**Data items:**
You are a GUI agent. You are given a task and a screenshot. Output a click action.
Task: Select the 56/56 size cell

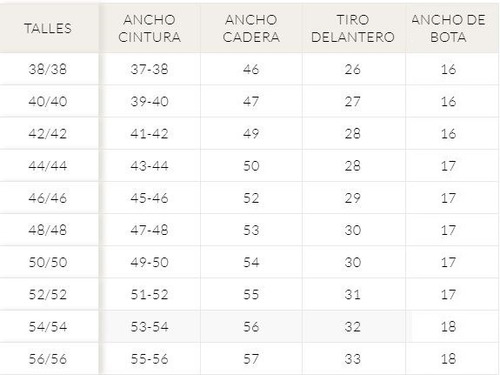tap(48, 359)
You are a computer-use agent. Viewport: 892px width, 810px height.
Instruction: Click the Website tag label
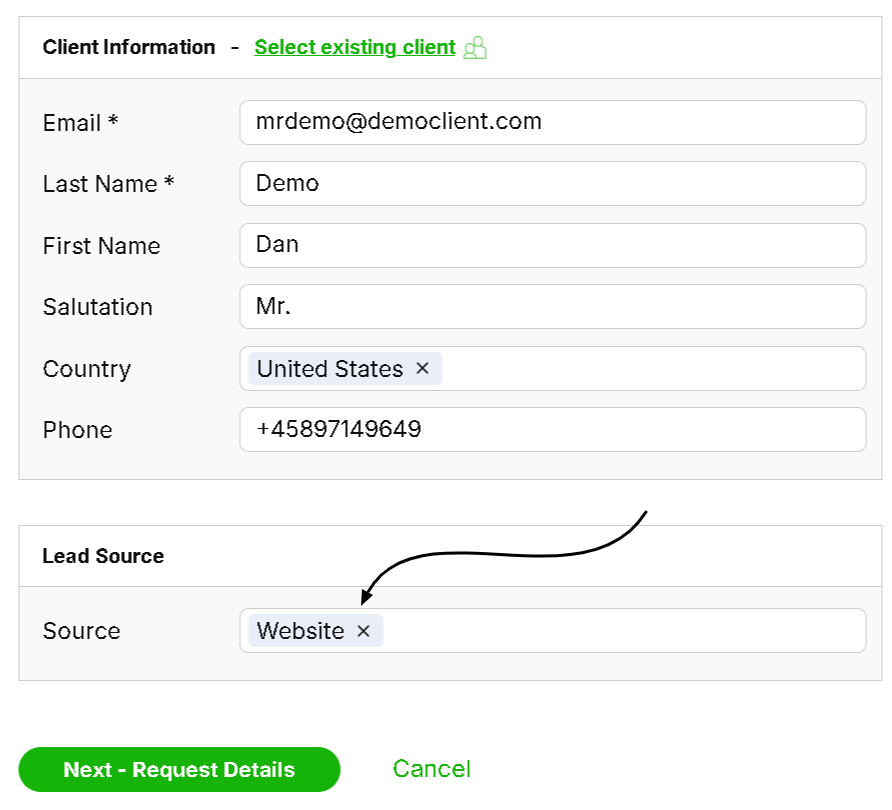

**PROMPT:** Please copy every line of the listing word for word, omitting the pictures.

**THE ANSWER:**
You are a GUI agent. You are given a task and a screenshot. Output a click action.
Task: Select the 56/56 size cell

tap(48, 359)
You are a computer-use agent. Viewport: 892px width, 810px height.
Instruction: Click the Website tag label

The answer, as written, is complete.